Task to carry out: Filter the entries down to the lines holding "Select", then copy those lines.

Material provided:

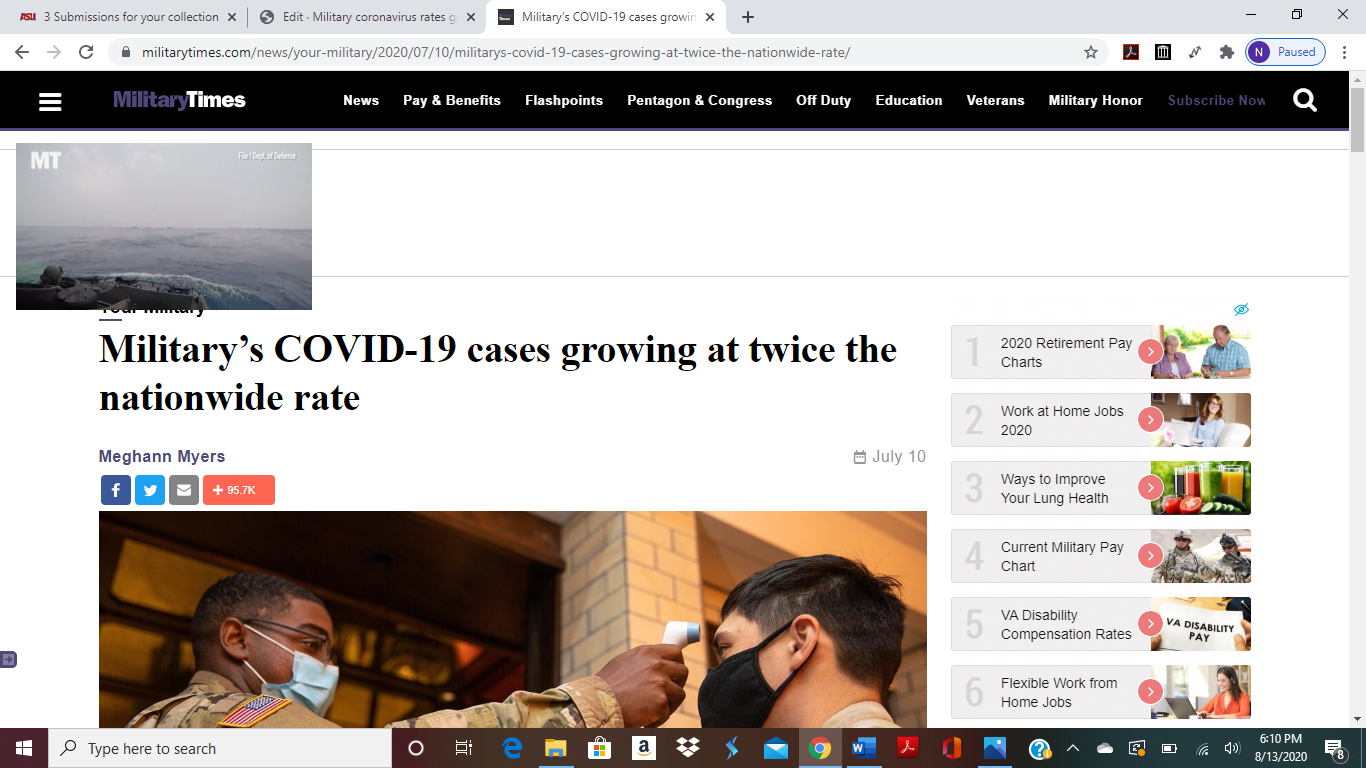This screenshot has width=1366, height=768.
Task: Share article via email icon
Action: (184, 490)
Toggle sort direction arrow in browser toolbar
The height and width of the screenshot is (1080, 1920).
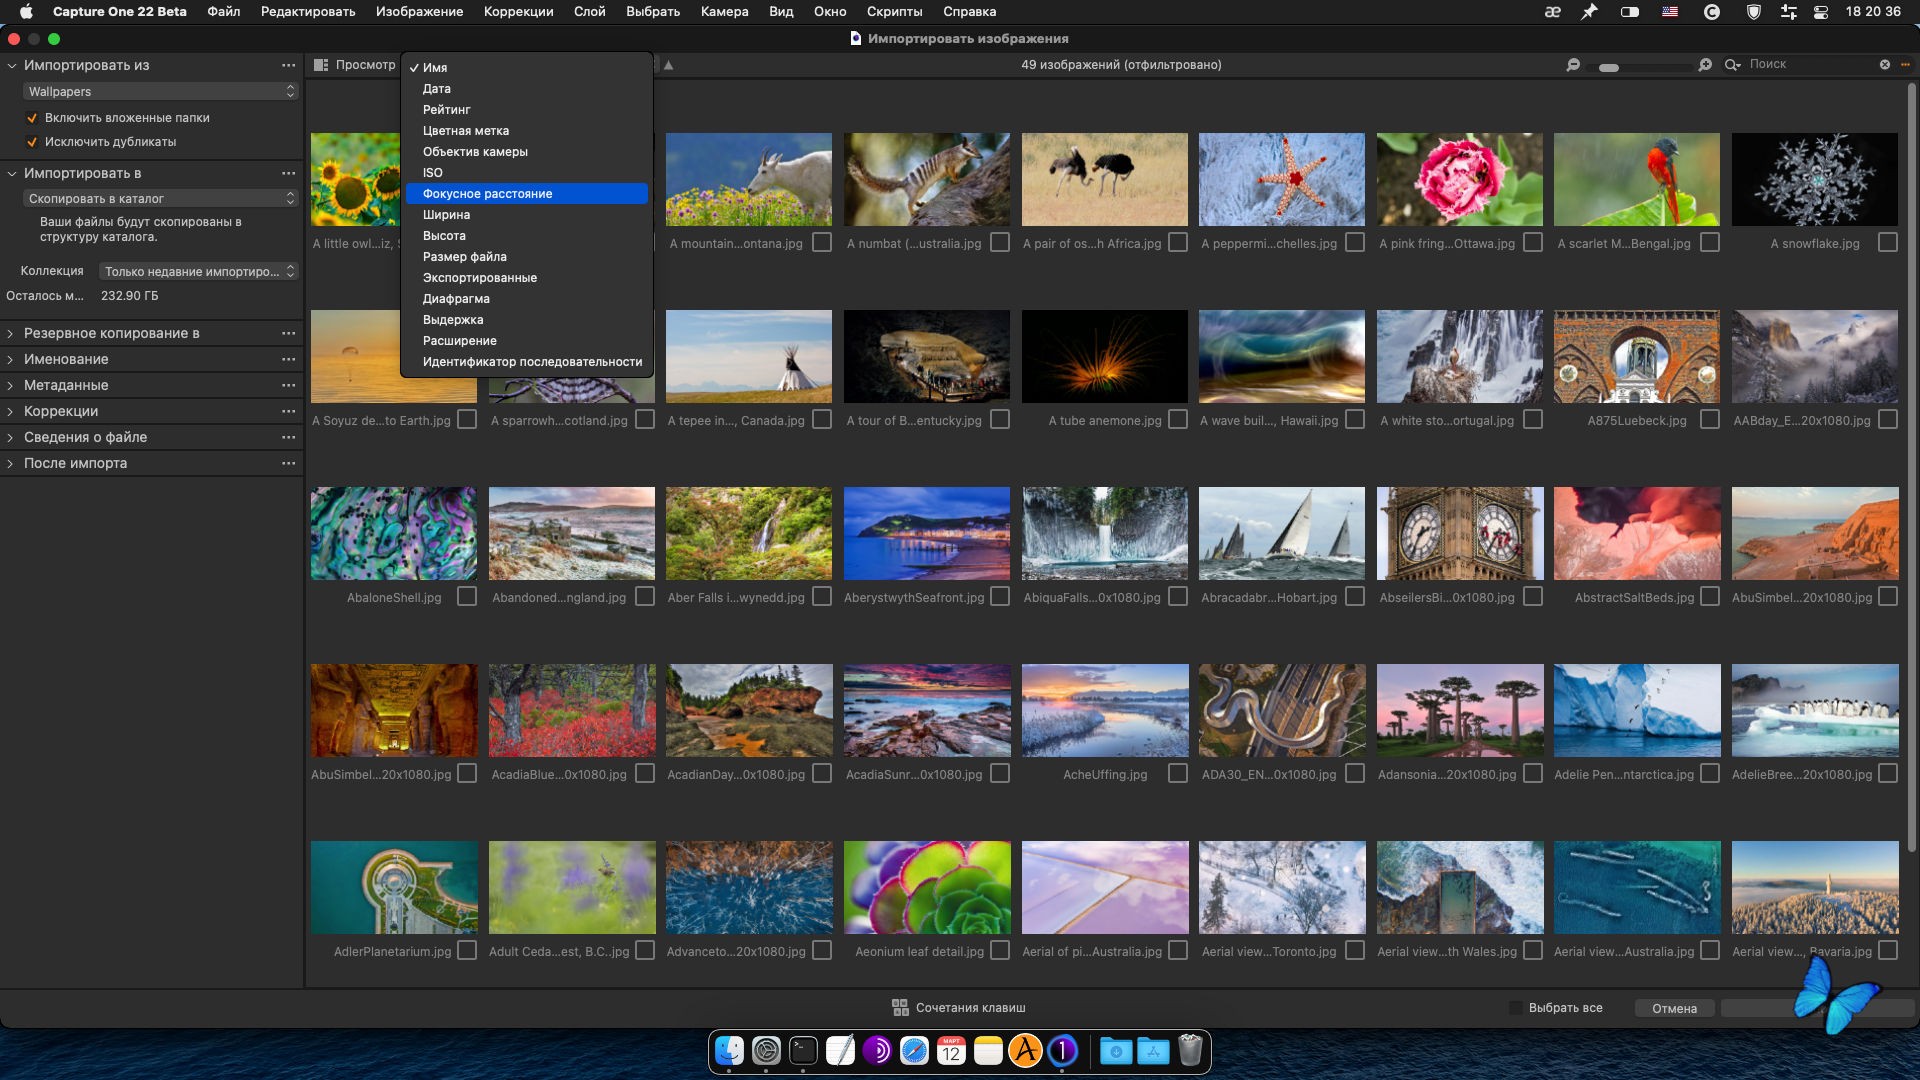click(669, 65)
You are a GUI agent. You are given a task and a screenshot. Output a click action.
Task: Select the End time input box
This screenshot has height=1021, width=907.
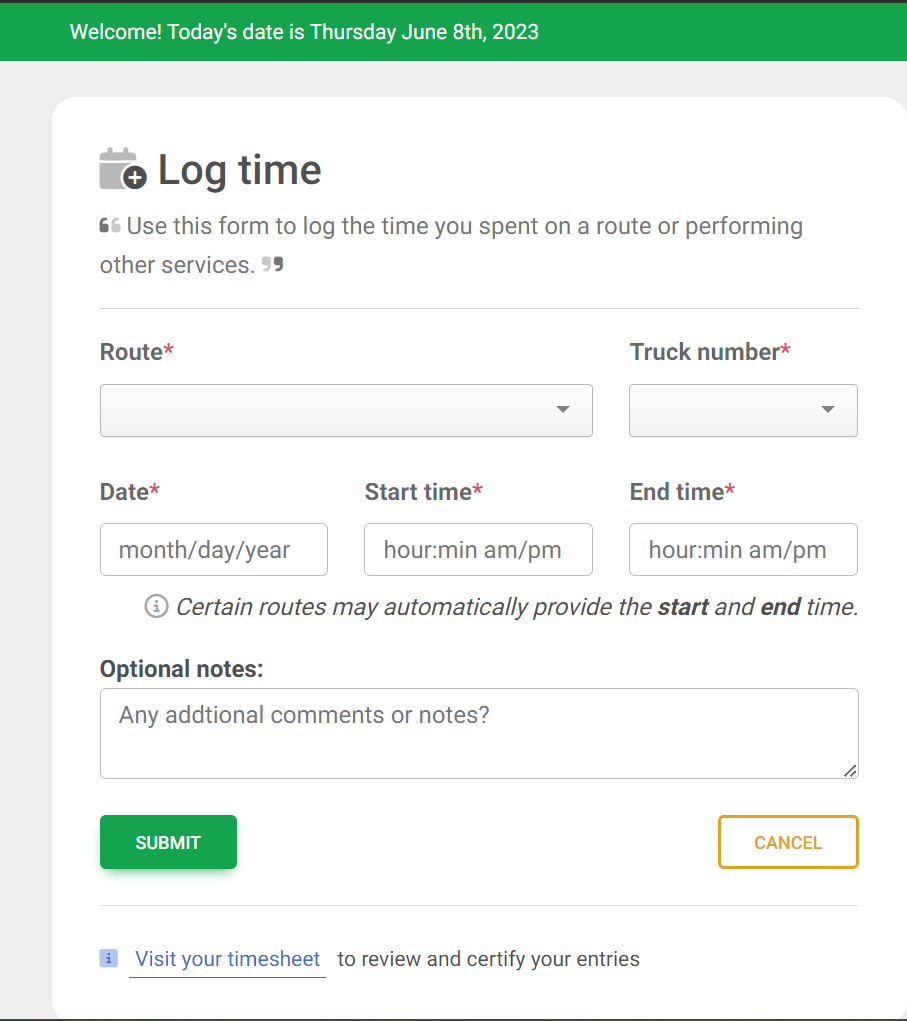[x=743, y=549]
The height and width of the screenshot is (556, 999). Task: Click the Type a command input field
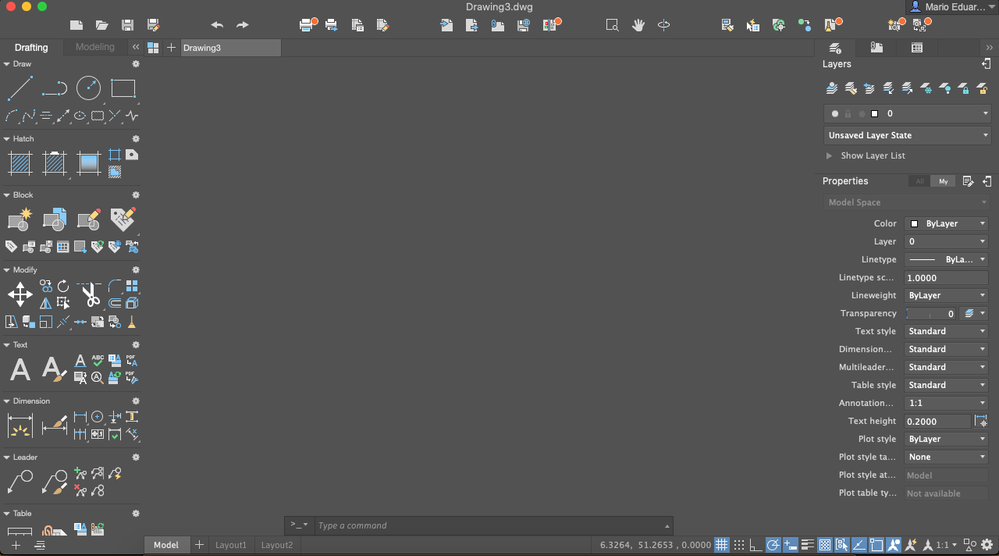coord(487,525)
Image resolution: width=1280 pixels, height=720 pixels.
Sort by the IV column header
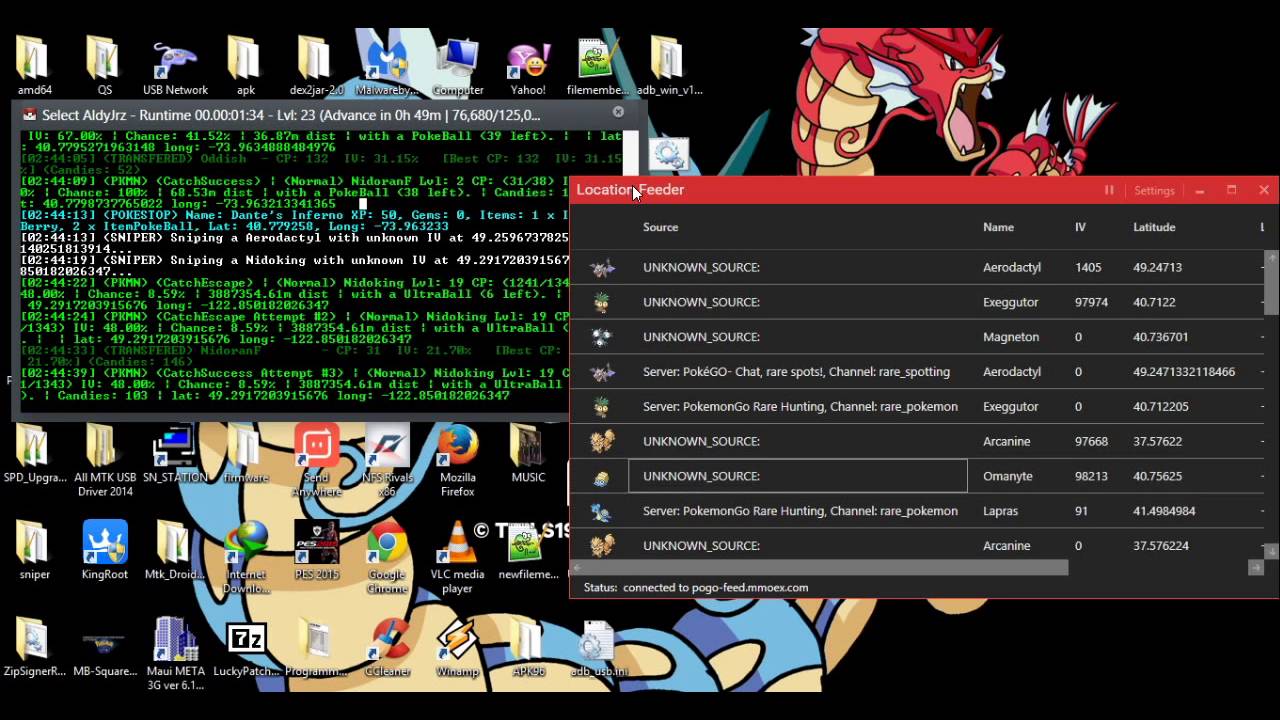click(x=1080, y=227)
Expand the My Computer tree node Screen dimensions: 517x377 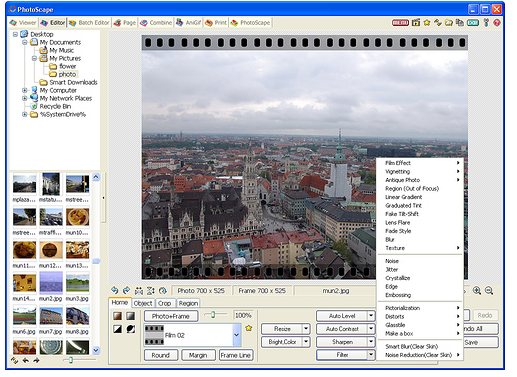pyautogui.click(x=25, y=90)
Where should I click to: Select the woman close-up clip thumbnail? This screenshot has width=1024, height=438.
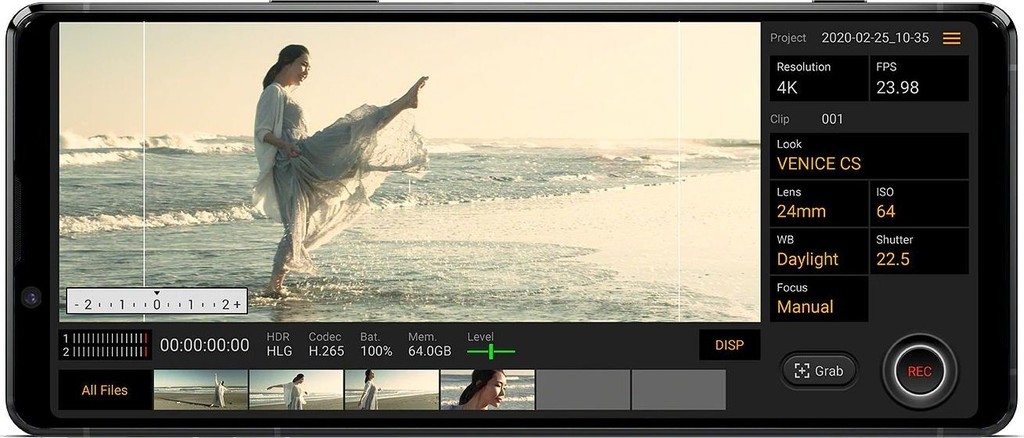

Task response:
Task: Select the End time input box
Where should I click to: Select the woman close-up clip thumbnail? This screenshot has width=1024, height=438.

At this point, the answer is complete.